ROME, ITALY — In response to international demands for further vaccination solidarity, Pfizer and BioNTech, American & German pharmaceutical firm, announced on Friday that they would distribute 2 billion doses of their COVID-19 vaccine to medium- and low-income countries over the next 18 months.
The firms made the announcement at a public health conference in Rome co-hosted by the European Union’s executive arm and Italy, where they produced the first vaccine to be approved for use in the United States and Europe.
Pfizer CEO Albert Bourla stated that a billion doses will be distributed this year and another billion in 2022.
It was uncertain if the doses would be delivered via the United Nations-backed COVAX scheme, which seeks to guarantee equal access to COVID-19 shots for low- and middle-income countries, or whether they would be purchased directly from the companies at a discounted price.
Bourla said his organization introduced a three-tiered pricing policy last year to ensure that low-income countries get shots for free and that middle-income countries pay only half the amount that wealthy countries pay.
The COVAX campaign experienced a significant setback earlier this week when its largest provider, the Serum Institute of India, declared that due to the COVID-19 crisis on the subcontinent, it would definitely not sell any more vaccines until the end of the year.
Poorer nations are unable to obtain supplies as vaccine programs begin in the Western world. This week, the United Nations Security Council voiced concern about the insufficient amount of doses that have made it to Africa.
Tedros Adhanom Ghebreyesus, the head of the World Health Organization, encouraged wealthy countries to donate vaccines before immunizing younger people, such as infants, last week. Allowing the virus to spread unchecked everywhere in the world, experts say, may result in the appearance of potentially harmful variants.
Italian Prime Minister Mario Draghi said at a public health summit in Rome on Friday that over 1.5 billion vaccine doses have been given in over 180 countries around the world. Low-income nations accounted for just 0.3 percent of the total, while wealthier countries accounted for 85 percent.
“The disparities in vaccination rates are staggering,” Draghi said at the forum, which was attended by leaders from the Group of 20 industrialized and emerging market countries, as well as heads of international organizations. “Not only are these inequalities unfair, but they are also a threat because the virus will mutate dangerously and disrupt even the most active vaccine program if it is allowed to spread openly around the world.”

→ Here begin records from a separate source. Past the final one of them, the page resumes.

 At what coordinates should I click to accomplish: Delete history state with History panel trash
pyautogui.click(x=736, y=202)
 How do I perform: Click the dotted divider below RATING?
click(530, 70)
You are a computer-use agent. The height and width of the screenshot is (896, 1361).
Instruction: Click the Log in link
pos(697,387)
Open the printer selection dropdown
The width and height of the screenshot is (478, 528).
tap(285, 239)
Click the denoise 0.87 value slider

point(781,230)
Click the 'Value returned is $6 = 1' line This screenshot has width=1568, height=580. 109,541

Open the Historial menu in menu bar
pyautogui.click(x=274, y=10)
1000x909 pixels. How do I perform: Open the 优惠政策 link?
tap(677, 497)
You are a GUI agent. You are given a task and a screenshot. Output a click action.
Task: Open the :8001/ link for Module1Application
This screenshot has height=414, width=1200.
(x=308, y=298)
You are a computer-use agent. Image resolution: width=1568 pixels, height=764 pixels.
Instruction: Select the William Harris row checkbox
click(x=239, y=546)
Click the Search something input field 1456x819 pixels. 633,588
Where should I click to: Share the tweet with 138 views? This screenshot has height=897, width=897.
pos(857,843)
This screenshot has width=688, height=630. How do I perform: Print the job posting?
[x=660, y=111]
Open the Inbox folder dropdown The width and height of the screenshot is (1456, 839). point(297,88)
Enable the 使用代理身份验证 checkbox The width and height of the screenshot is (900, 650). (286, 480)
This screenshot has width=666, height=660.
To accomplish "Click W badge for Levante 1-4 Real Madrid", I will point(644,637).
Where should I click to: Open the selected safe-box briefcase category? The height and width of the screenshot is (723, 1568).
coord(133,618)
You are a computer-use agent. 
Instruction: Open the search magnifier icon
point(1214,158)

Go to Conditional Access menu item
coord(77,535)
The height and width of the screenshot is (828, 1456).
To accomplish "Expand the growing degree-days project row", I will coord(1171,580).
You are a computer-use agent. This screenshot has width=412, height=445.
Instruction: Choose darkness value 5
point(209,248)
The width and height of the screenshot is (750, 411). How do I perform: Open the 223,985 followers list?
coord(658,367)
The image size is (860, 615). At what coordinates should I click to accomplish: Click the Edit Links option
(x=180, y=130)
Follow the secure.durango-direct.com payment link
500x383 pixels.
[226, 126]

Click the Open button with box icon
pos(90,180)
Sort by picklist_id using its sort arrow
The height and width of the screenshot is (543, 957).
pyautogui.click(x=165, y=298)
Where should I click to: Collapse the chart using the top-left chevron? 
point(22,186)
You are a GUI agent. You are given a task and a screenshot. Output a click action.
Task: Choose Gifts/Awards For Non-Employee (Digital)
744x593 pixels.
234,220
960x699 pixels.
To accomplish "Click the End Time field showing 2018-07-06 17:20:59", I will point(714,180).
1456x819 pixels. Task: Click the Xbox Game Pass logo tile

On the eve of the meeting, the president of the World Trade Organization said it’s also critical to diversify vaccine manufacturing and provide more development in Africa and Latin America to counter inequalities and contain the pandemic. Many of the same points made by WTO Director-General Okonjo-Iweala were presented by the European Union, with a focus on increasing industrial activity in Africa.
“Today, Africa imports 99 percent of its vaccines, and this needs to change,” says Ursula von der Leyen, President of the European Commission. “As a result, team Europe is launching an initiative with African partners to help Africa develop vaccine development. The project will provide a series of regional hubs throughout the continent, using the entire toolkit of team Europe, including a one-billion-euro ($1.2-billion) investment.”
Despite the US government’s recent call to waive COVID-19 vaccine patents in order to raise stocks, summit participants were required to insist that intellectual property rights were an effective tool for increasing vaccine production.
However, David Sassoli, an Italian member of the European Parliament, believes that exchanging patents is necessary during the current health crisis.
“The international community as a whole must bear the blame. This is why we endorse the call for a new global framework to improve the common structure for disease surveillance and response,” he added.
Sassoli’s point of view is not universally shared; EU countries cannot agree to a temporary waiver of patent rights for COVID-19 vaccines. Patent waivers, according to EU officials, will have no short- or intermediate-term benefit and may also have a detrimental effect.
Italy is open to the proposal, according to Draghi, as long as the waiver is “targeted which time-limited, and does not threaten pharmaceutical firms’ incentives to innovate.”